Re: Against Fiscal Conservatism: On Inpropriating the Expropriators
I can’t speak for Chaohinon, who kindly reposted my article here; but I am the author of the article that was reposted, and in what follows, I do speak for myself.
@aaronman,
First, the Federal government doesn’t need money, they can print it or steal it.
There are lots of things the government can’t do without money ready to hand (like pay salaries or build expensive war materiel), and the government’s capacity to tax and to inflate is finite. (Specifically, tax seizures are limited by declining productivity and by increasing compliance costs; the ability to raise money through inflation is self-limiting due to declining international credit, and eventually the collapse of purchasing power under conditions of hyperinflation.) Admittedly, the federal government is nowhere near either limit right now: they’ve got a long ways that they could hike taxes or inflate money before these mechanisms broke down. But how’s that an argument for just giving them more money to work with?

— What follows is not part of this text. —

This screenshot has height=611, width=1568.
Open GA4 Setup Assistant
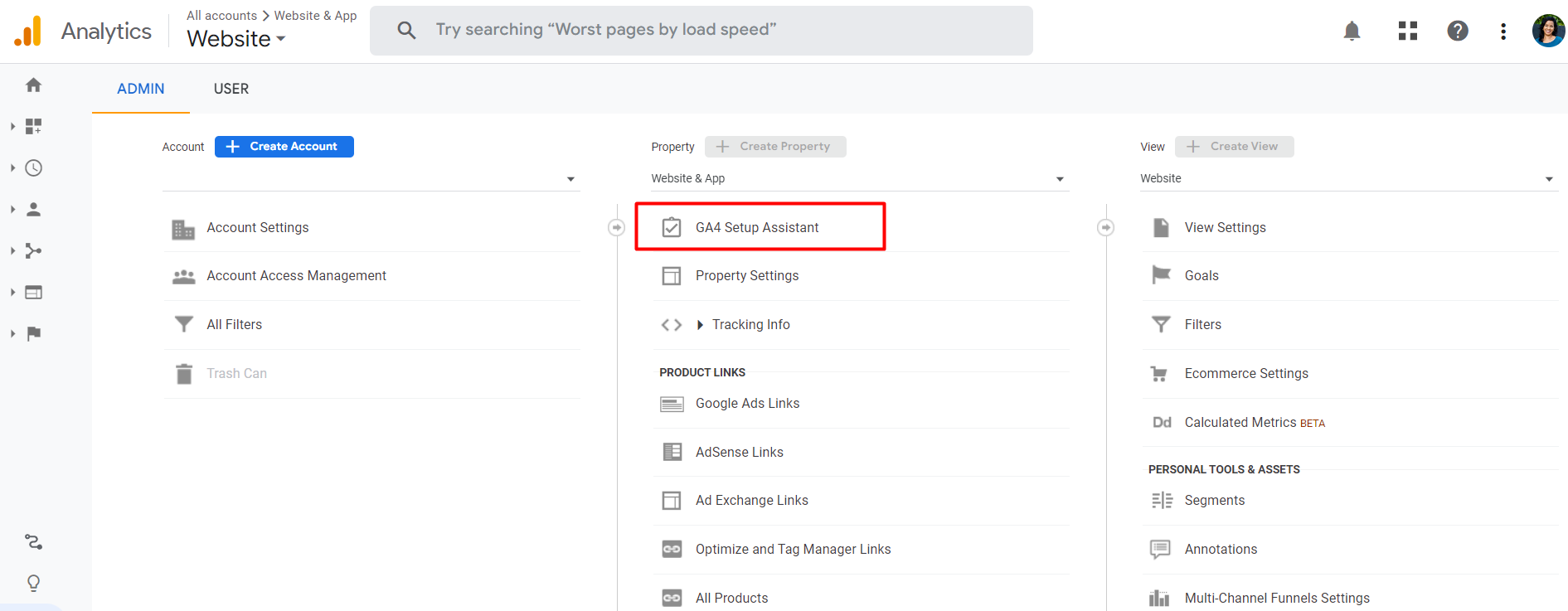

He’s doing a favor for his constituents by not distorting their economy.
I have no idea what you are talking about here. How does putting putting stolen tax money back into the hands of the U.S. Treasury “not distorting their economy”? The economy has already been distorted by the seizure of the money in taxes; it will be even further distorted by whatever purposes the Treasury decides to put it towards.
Second, government spending itself is just as bad as the violence used to finance it.
Could you say a bit more about what standards of badness you are using to judge that spending is just as bad as the violence used to finance it?
Speaking as a libertarian, when I measure the badness of things, one of the things that I look at first is whether it is coercive or not coercive — whether any individual person’s rights are being violated. Of course, there are many bad things that aren’t coercive — things that are stupid, or foolish, or otherwise oughtn’t be done. But I tend to think that things that are directly coercive — that involve not only doing dumb or silly things, but involve hurting people, stealing from them, beating them, bombing them, locking them in cages, etc. — are, on the whole, much worse than follies or errors that aren’t forced on people against their will.
He obviously doesn’t know why austrian economists oppose central planning.
Well, most Austrian economists oppose central planning because they advocate one version or another of the calculation problem — either the version spelled out by Mises in “Economic Calculation in the Socialist Commonwealth” (which has to do with the lack of meaningful factor prices in a planned economy) or the somewhat different, but also very interesting, version developed by Hayek in “The Use of Knowledge in Society” (which has to do with the inability of centrally planned economies to make use of dispersed, often tacit, localized knowledge). Those Austrians (like Rothbard) who believe in a strong version of natural rights also oppose government central planning because they believe that economic intervention by the state is not only economically destructive, but in fact morally criminal.
What I don’t know is what any of this has to do with whether or not Ron Paul ought to return money to the U.S. Treasury. The money that goes in there comes back out in central planning; so if your aim is to get rid of or minimize central planning, then you ought to do your best to keep money from going back in to the extent that you can.
@lord chronic:
I don’t see what the real criticism of him here is, would you have prefered if he had just kept it?
Yes, I think it would be better if Ron Paul put it straight into his pocket and used it to buy beer than if he gave it back to the Treasury. What I’d most prefer is that he pick some taxpayers at random and split it up amongst them, since they (unlike him) aren’t drawing a tax funded salary, and this would represent actually “paying back the American people,” and specifically people who would be getting back something of what the government robbed from them. Certainly, what he sends to Treasury is not going to be paid back to anybody, except perhaps for Goldman Sachs or Bank of America.
And if you don’t agree with fiscal conservatism what exactly are you advocating?
Anarchism.
The reason I don’t want the government to get back $100,000 is because, ultimately, I want them not to get any money at all.